Decide whether each statement below agrees with the text on retro game aesthetics, answering yes or no and quoting the deciding words of the text: 1. Carrier Command 2 is built mainly from untextured polygons. 2. The N64's textures made up for its low resolution. 3. Polaroid photos were seen as a poor medium even at their introduction.

> Given text:
--

I like the look of Carrier Command 2, and that doesn’t even have much by way of textures; it uses mostly untextured polygons, with some low-resolution nearest-neighbor-scaled textures for things like displays.
https://www.youtube.com/watch?v=z15zGaCUjxo
They are signature, and that’s why they’re an aesthetic choice. I’ve heard people refer to the N64 as a “blur factory”, because it was low res with even worse textures, if it had any at all. Likewise, the PS1 looked like everything was under water. If your stealth game has a secret agent and a PS1 aesthetic, we know you’re trying to take a shot at MGS1. If your horror game has a PS1 aesthetic, we know it’s your spin on Resident Evil or Silent Hill. That signature look conveys to its target audience what kind of game they’re making, and it conveys it very quickly. As a bonus, it can often be cheaper than trying to make a modern art style with fewer “flaws”.
Really? You don’t understand why people might look back fondly on the hardware limitations of early games that they now feel nostalgic for? There are still people making Game Boy games and physically releasing them, to the point that there’s now third-party handhelds that can play GB/GBC cartridges. There’s still a thriving Commodore 64 gaming community.
Edited for tone, I was having a bad day earlier.
I have a Commodore 64 with a Commodore 64 monitor in my storage. I’m more than willing to parr with it if you can find someone who is interested
Some people love the pop and hiss of records.
Some people love the ‘warm’ but inaccurate sound of tube amplifiers
People loved polaroid photos too. They were an objectively ‘bad’ media even when first introduced. But they were instant and through the miscellanea they captured, eventually a polaroid aesthetic appeared, something people want - where originally they cared about the instant photo part.

--

> Data section:
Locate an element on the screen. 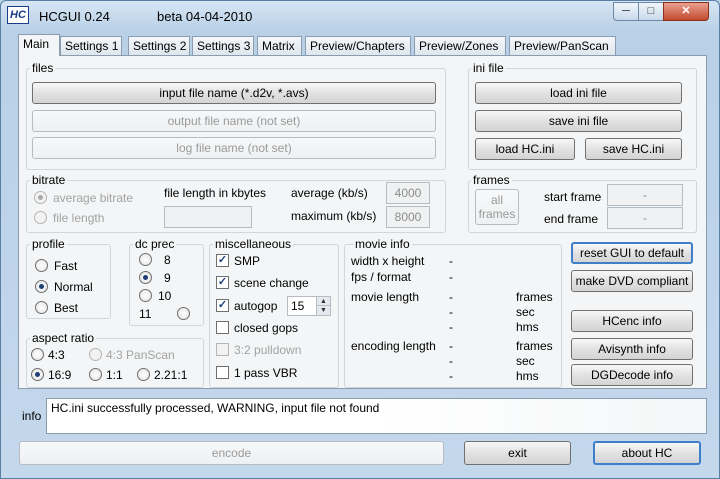  maximize-icon: □ is located at coordinates (651, 11).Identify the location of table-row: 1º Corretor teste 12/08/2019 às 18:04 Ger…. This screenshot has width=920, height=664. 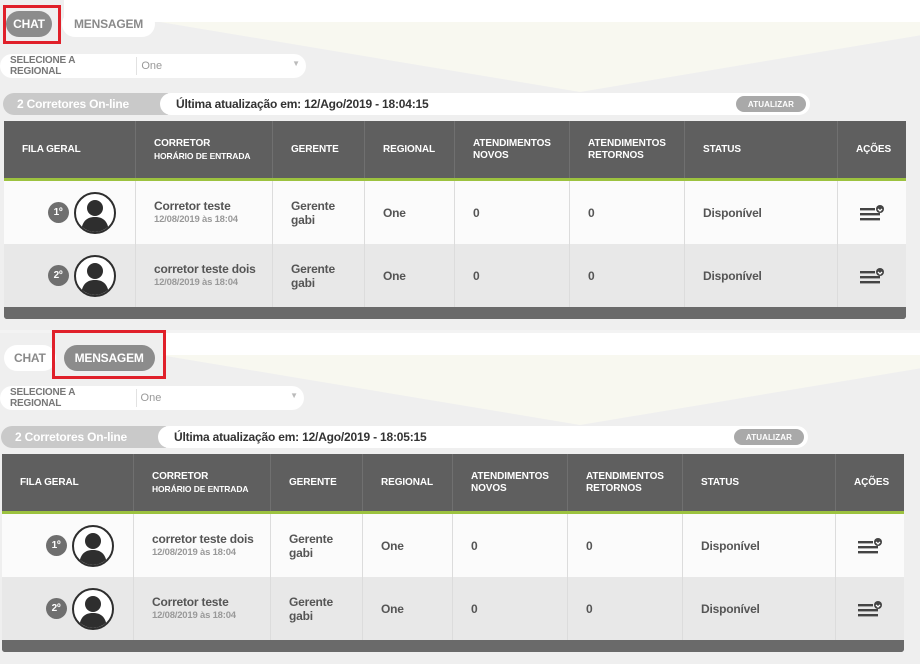
(455, 212).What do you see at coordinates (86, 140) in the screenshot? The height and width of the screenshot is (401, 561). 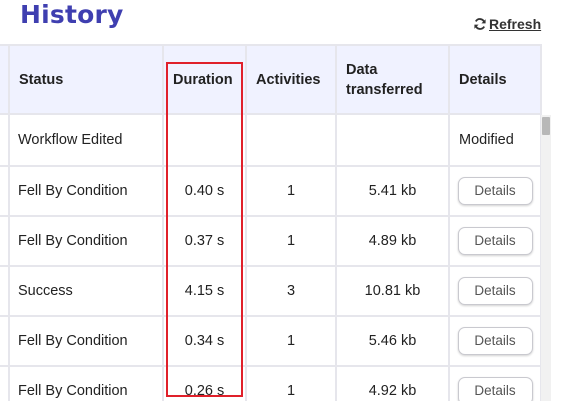 I see `status-cell: Workflow Edited` at bounding box center [86, 140].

--

> Task result:
1. Yes: "it uses mostly untextured polygons"
2. No: "it was low res with even worse textures, if it had any at all"
3. Yes: "They were an objectively ‘bad’ media even when first introduced."